### Stated problem
Locate every line in the records that contains the string "resolution" and copy each one out in full. Match case exactly.
>> START
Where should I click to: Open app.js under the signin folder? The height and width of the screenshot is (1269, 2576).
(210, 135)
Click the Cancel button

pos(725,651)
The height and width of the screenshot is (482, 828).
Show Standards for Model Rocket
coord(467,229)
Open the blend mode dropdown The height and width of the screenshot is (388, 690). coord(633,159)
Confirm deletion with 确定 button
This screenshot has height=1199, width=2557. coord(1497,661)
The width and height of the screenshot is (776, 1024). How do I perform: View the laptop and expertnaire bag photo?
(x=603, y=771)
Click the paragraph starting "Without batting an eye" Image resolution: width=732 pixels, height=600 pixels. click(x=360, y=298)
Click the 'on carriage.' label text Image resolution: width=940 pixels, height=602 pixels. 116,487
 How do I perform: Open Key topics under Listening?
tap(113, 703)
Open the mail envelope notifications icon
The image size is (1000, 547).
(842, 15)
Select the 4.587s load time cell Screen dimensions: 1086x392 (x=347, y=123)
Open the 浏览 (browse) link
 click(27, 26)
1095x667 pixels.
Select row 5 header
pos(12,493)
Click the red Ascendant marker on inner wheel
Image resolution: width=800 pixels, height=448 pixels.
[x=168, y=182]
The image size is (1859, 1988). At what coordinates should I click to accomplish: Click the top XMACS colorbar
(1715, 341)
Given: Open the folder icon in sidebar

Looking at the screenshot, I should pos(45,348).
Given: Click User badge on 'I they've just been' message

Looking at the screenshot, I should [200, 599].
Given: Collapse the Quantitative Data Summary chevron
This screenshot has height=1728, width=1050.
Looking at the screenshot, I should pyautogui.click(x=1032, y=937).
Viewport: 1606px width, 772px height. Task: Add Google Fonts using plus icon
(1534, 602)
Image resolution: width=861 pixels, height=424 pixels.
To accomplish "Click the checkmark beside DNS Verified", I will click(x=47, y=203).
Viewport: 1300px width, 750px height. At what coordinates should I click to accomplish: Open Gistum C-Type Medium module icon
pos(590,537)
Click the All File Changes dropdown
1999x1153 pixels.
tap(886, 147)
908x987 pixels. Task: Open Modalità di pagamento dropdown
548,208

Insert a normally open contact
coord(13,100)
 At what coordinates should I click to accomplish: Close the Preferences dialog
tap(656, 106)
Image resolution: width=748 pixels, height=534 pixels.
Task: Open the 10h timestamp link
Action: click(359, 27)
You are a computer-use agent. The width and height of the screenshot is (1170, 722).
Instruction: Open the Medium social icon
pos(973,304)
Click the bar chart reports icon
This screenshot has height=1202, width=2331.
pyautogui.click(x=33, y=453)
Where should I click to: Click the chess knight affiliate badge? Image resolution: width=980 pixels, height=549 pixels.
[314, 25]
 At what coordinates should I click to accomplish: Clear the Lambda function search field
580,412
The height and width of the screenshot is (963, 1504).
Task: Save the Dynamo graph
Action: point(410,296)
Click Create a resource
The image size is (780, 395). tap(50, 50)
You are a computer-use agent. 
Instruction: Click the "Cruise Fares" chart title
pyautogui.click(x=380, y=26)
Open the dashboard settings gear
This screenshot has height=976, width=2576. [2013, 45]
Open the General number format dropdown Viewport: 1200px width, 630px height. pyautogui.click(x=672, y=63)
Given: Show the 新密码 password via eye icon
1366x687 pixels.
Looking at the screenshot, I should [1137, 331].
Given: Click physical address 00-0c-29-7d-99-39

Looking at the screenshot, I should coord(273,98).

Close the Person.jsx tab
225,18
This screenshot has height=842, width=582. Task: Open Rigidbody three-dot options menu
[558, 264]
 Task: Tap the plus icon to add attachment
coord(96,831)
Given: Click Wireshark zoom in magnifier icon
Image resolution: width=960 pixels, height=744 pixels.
>> END
### Exercise answer
Click the paragraph starting "Without batting an eye" Image resolution: width=732 pixels, height=600 pixels. click(x=360, y=298)
Click the 'on carriage.' label text Image resolution: width=940 pixels, height=602 pixels. 116,487
Image resolution: width=800 pixels, height=448 pixels.
Image resolution: width=861 pixels, height=424 pixels.
Image resolution: width=748 pixels, height=534 pixels.
Where should I click to: Click the chess knight affiliate badge? Image resolution: width=980 pixels, height=549 pixels.
Image resolution: width=960 pixels, height=744 pixels.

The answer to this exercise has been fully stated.